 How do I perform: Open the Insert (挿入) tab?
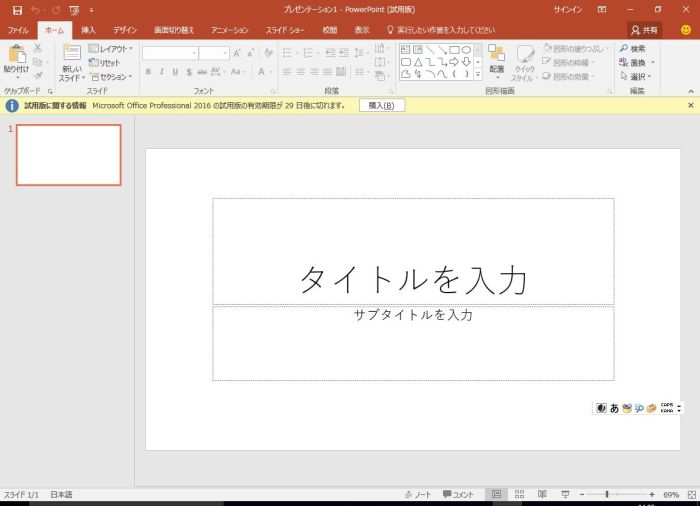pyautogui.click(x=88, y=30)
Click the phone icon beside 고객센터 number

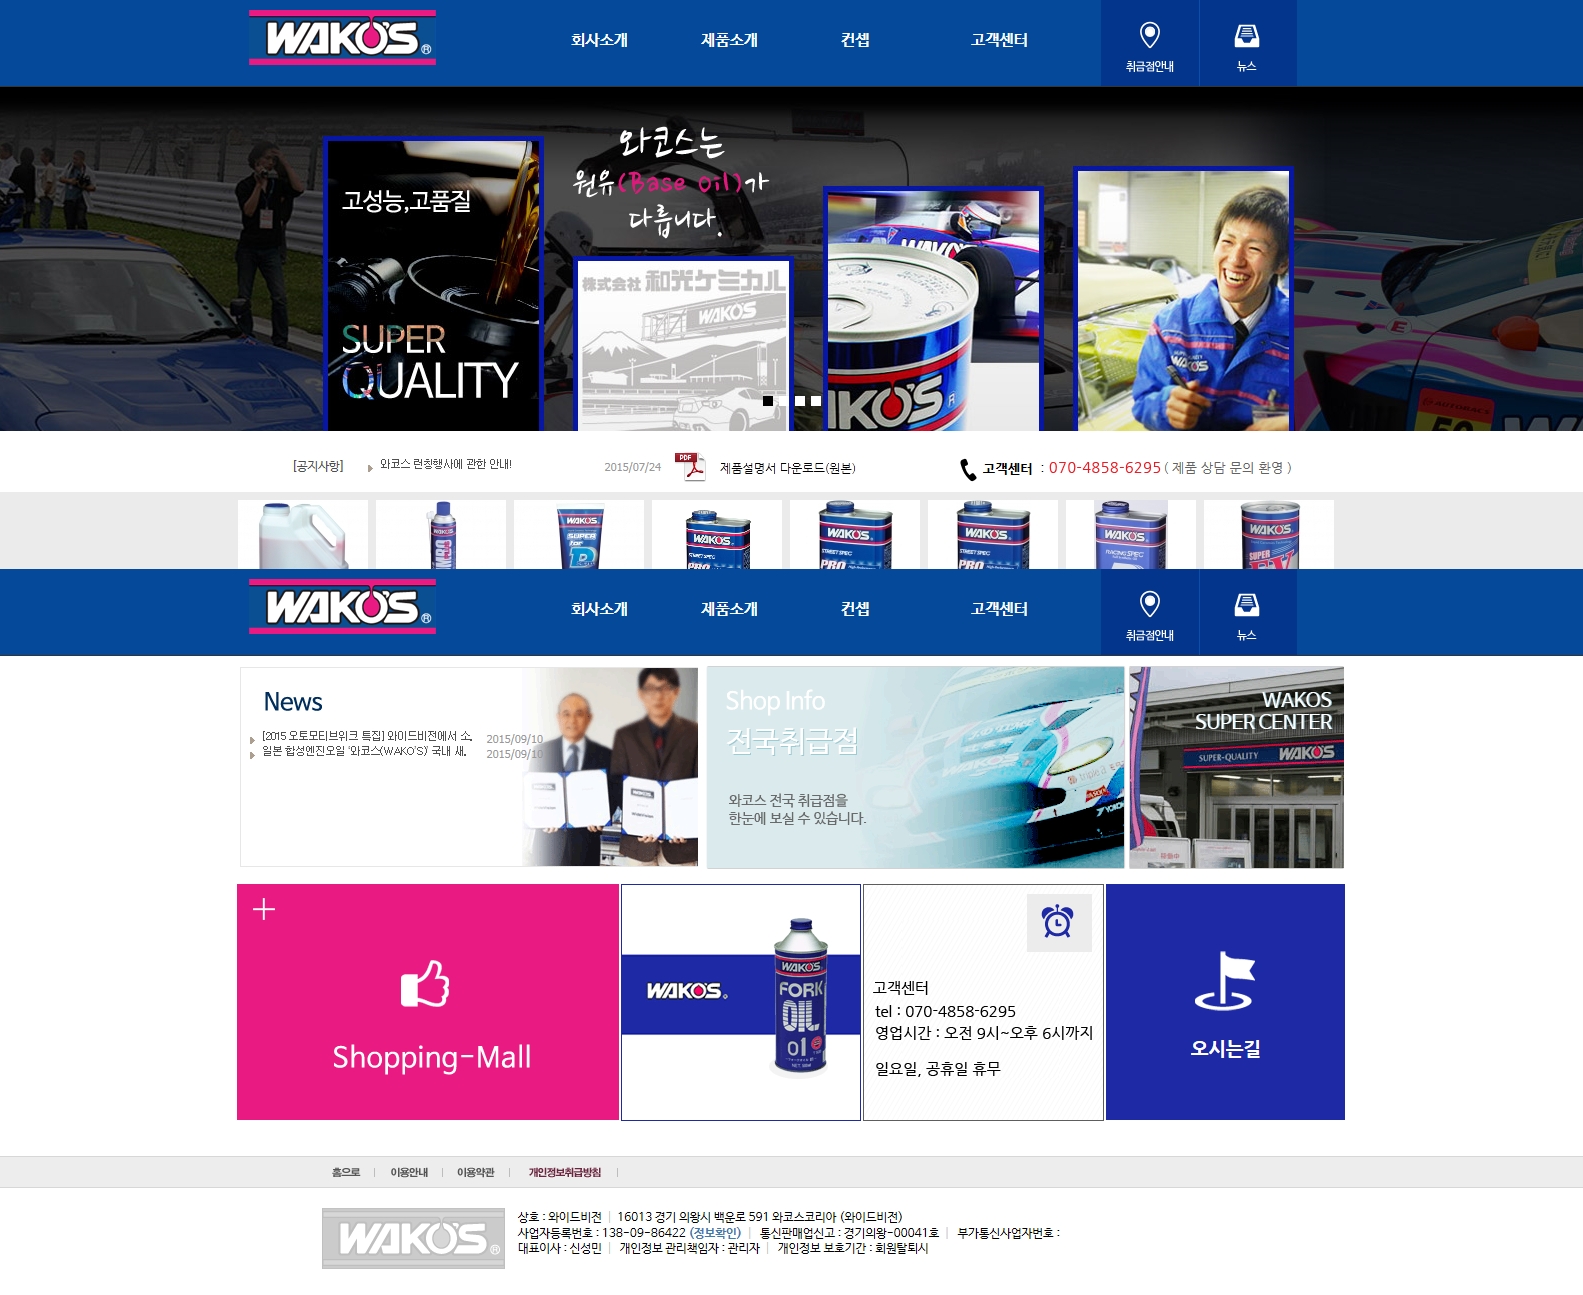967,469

....................

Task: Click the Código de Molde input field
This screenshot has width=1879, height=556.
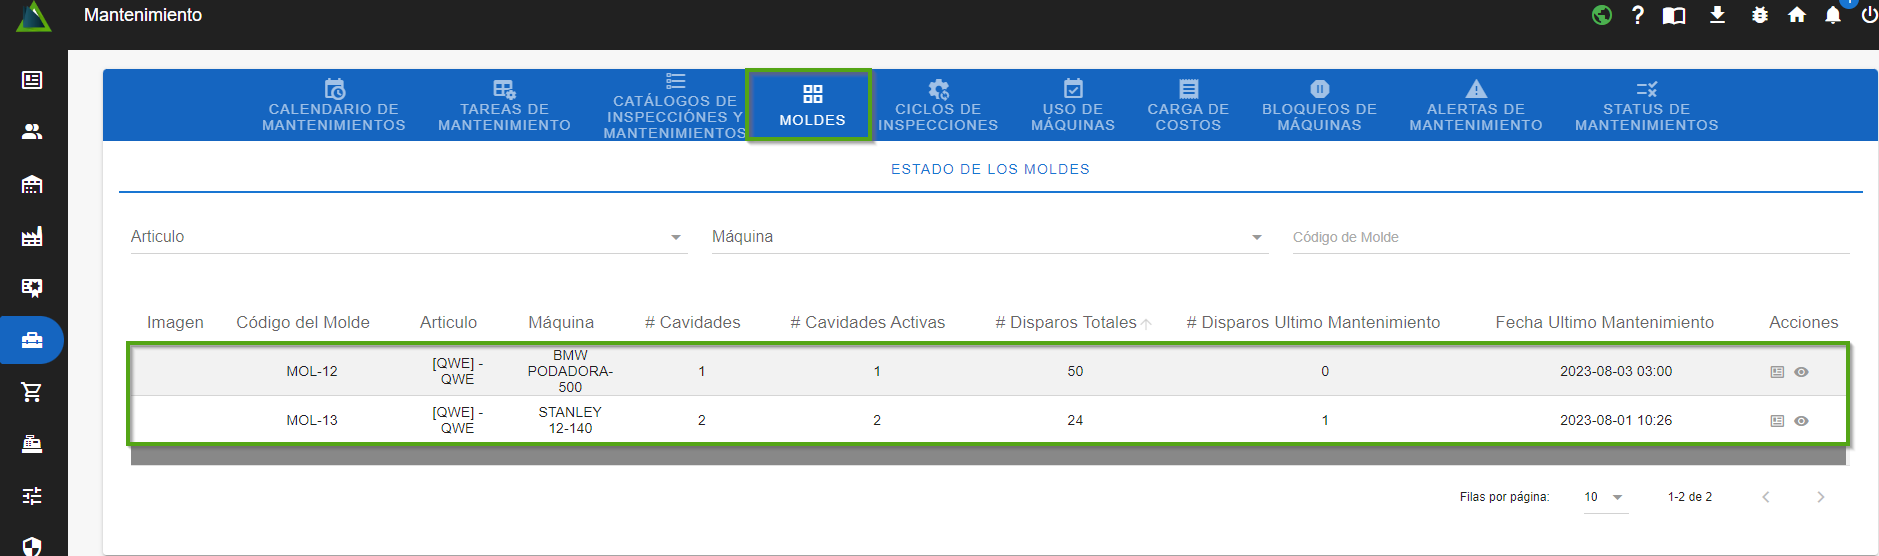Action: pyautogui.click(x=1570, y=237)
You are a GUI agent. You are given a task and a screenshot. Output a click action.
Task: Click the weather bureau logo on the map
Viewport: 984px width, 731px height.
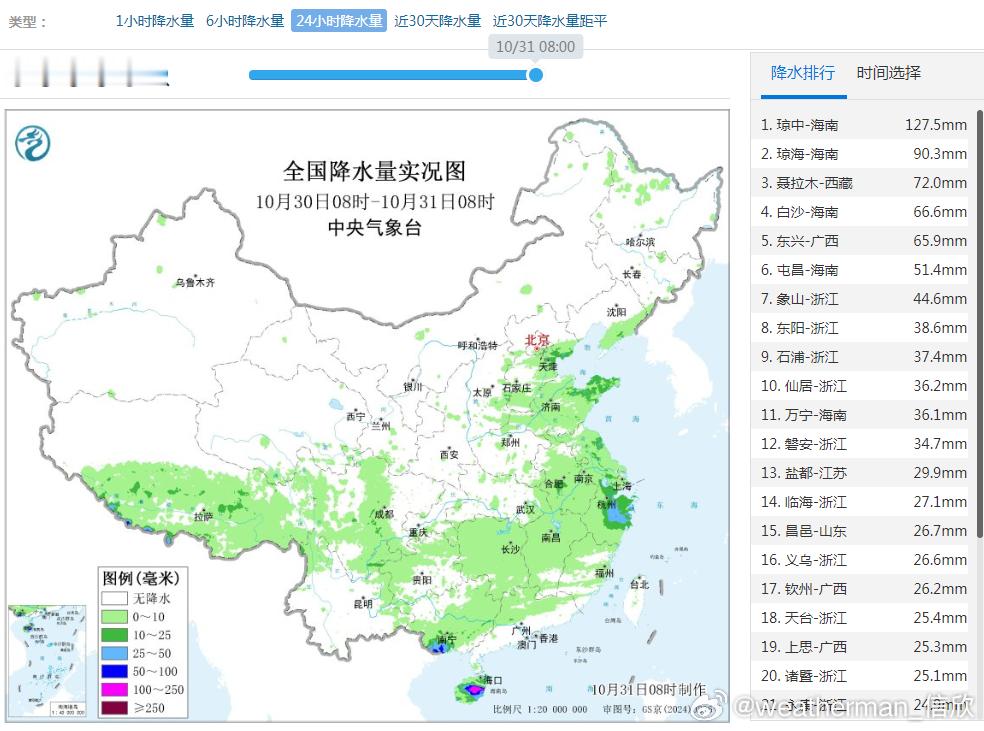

....................

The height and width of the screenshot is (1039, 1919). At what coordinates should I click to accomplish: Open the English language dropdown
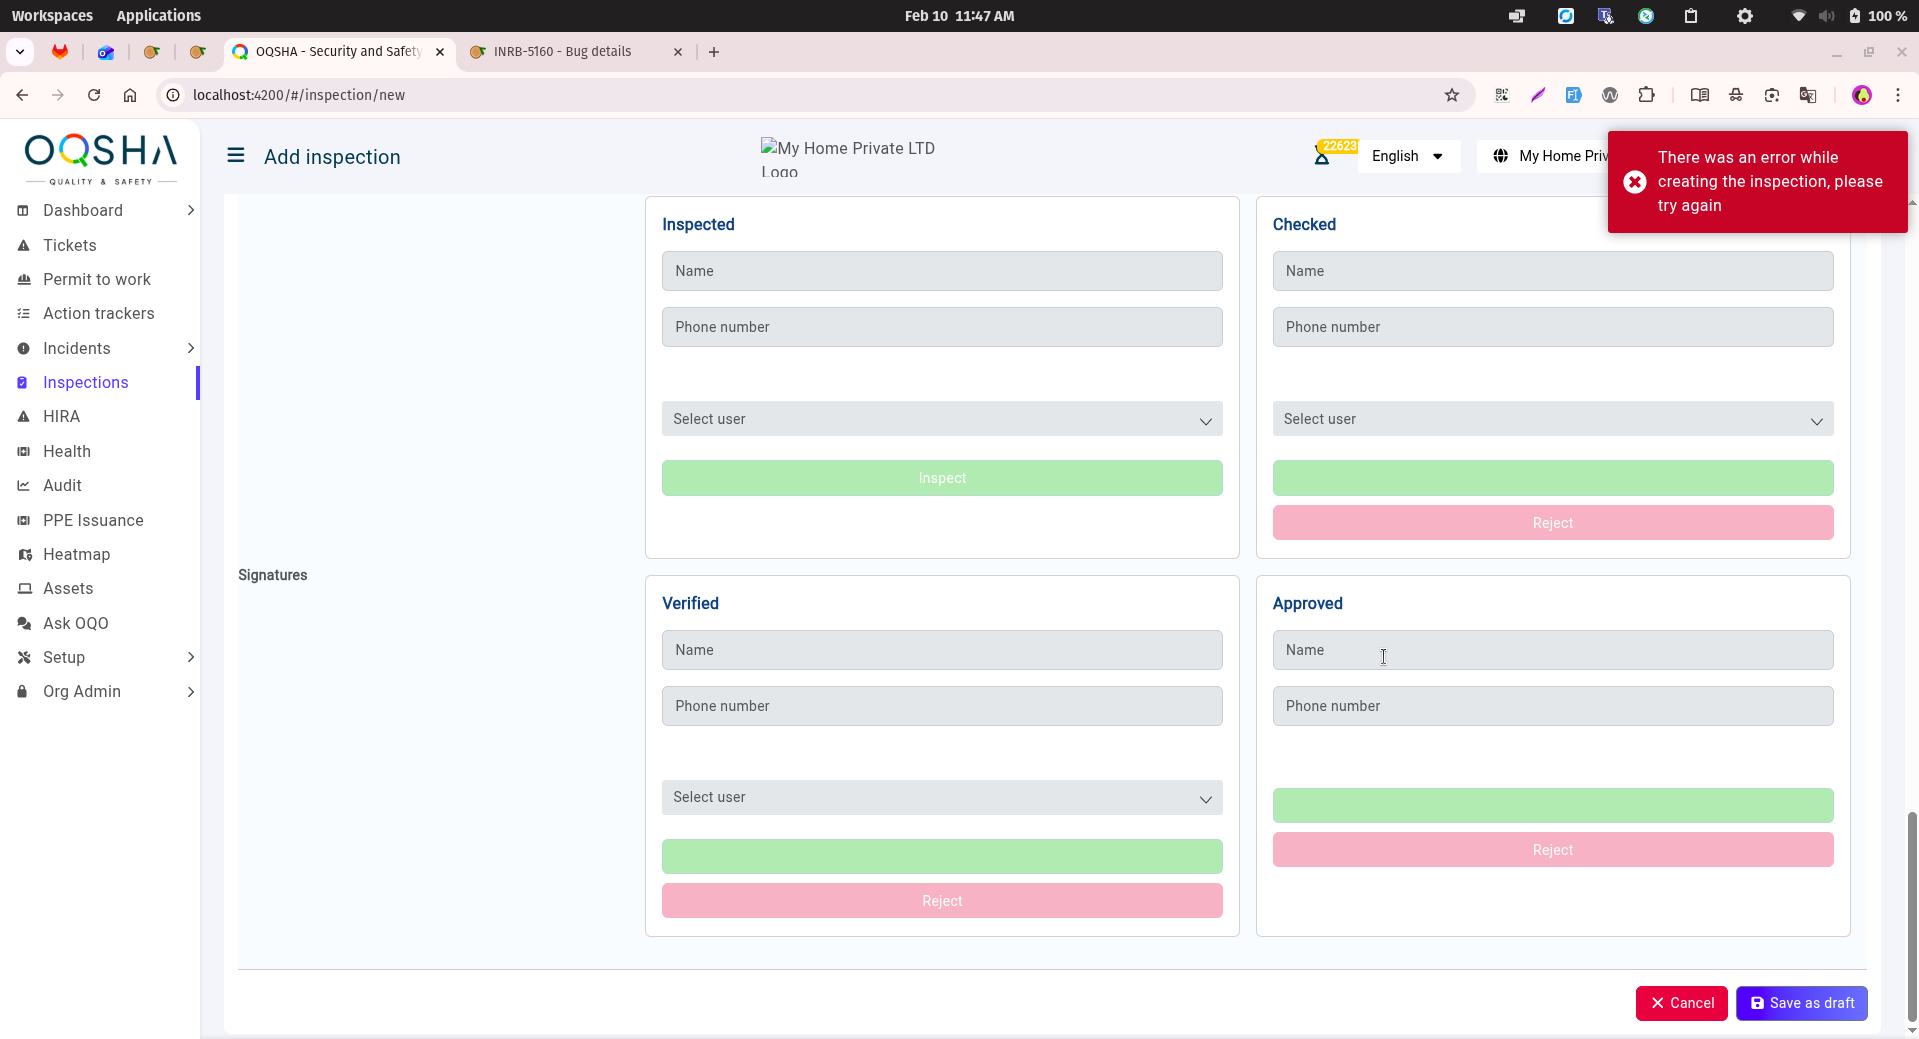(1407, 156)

....................

[TASK DIRECTIONS]: Reproduce the lines above, starting with the line that contains "The height and" and continuing through the line that contains "(1407, 156)". Omit the pictures.

[FULL SOLUTION]:
The height and width of the screenshot is (1039, 1919). At what coordinates should I click to accomplish: Open the English language dropdown
(1407, 156)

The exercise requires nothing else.